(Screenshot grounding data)
"""

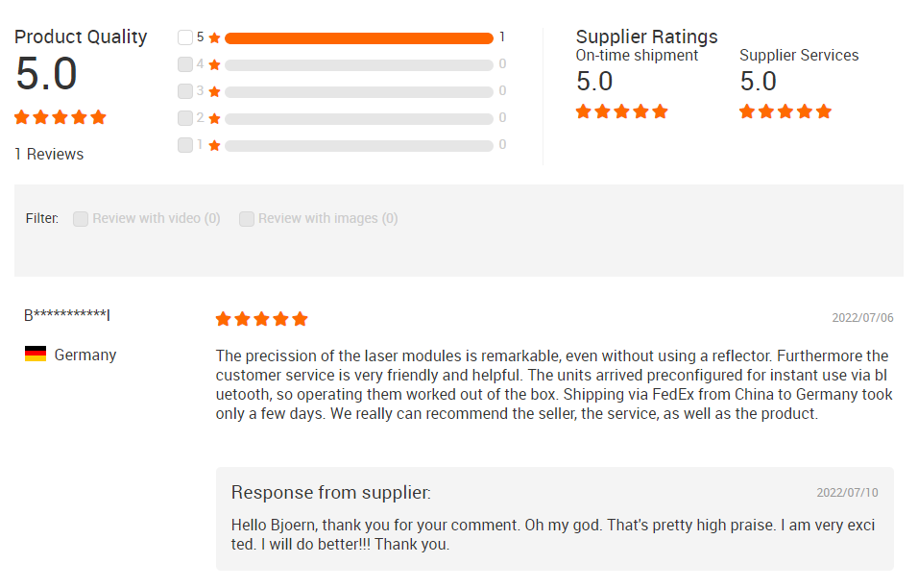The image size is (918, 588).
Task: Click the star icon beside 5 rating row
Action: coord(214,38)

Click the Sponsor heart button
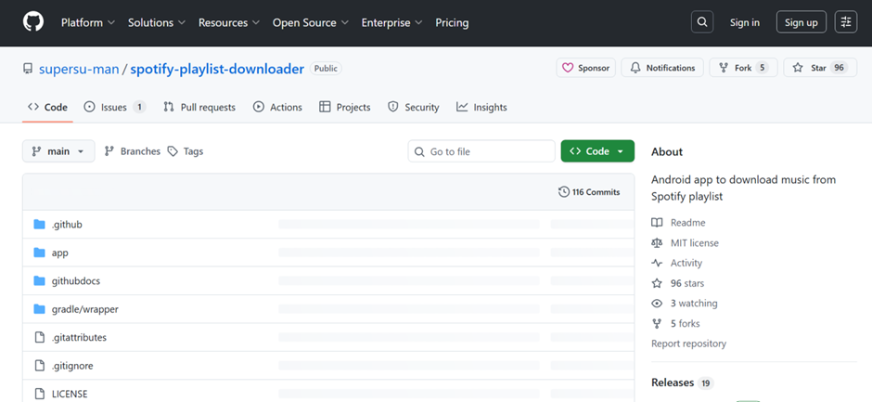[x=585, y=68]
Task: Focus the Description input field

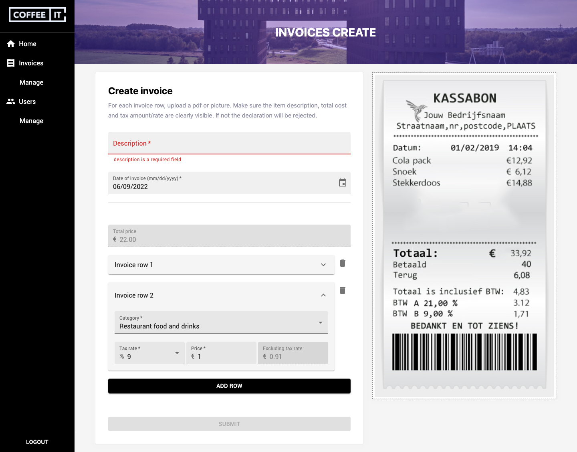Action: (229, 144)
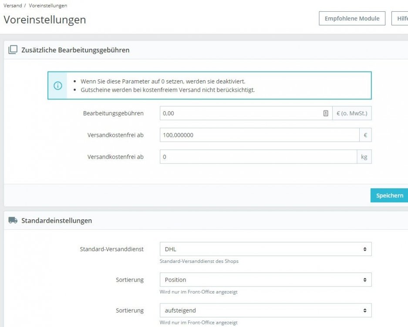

"""

Output only the lines from the one that contains "Click the Sponsor heart button" to the end of the entries above, both end lines included, and drop the pictures.

Click the Sponsor heart button
[x=585, y=68]
Task: Focus the Description input field

Action: (229, 144)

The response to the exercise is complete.